> [DATASET ENTRIES]

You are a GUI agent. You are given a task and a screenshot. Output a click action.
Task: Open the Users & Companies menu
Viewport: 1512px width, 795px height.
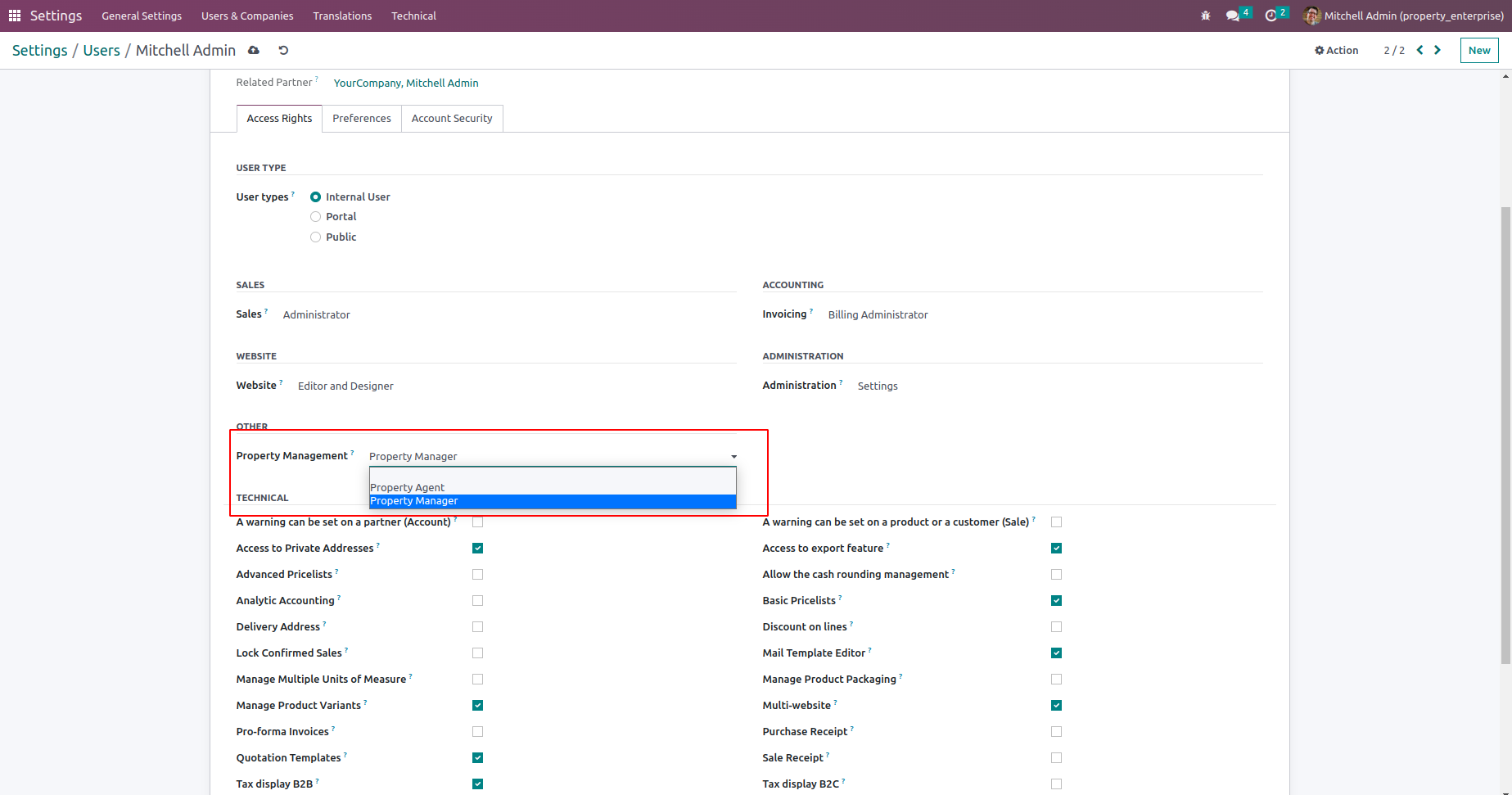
...
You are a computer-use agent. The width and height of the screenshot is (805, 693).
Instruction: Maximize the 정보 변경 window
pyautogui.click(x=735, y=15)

> [EXERCISE PROMPT]
Render the material as a numbered list, starting with the line containing "You are a GUI" and continuing through the line containing "Viewport: 1512px width, 795px height.", both included, with any blank lines omitted.

> [TASK RESPONSE]
1. You are a GUI agent. You are given a task and a screenshot. Output a click action.
2. Task: Open the Users & Companies menu
3. Viewport: 1512px width, 795px height.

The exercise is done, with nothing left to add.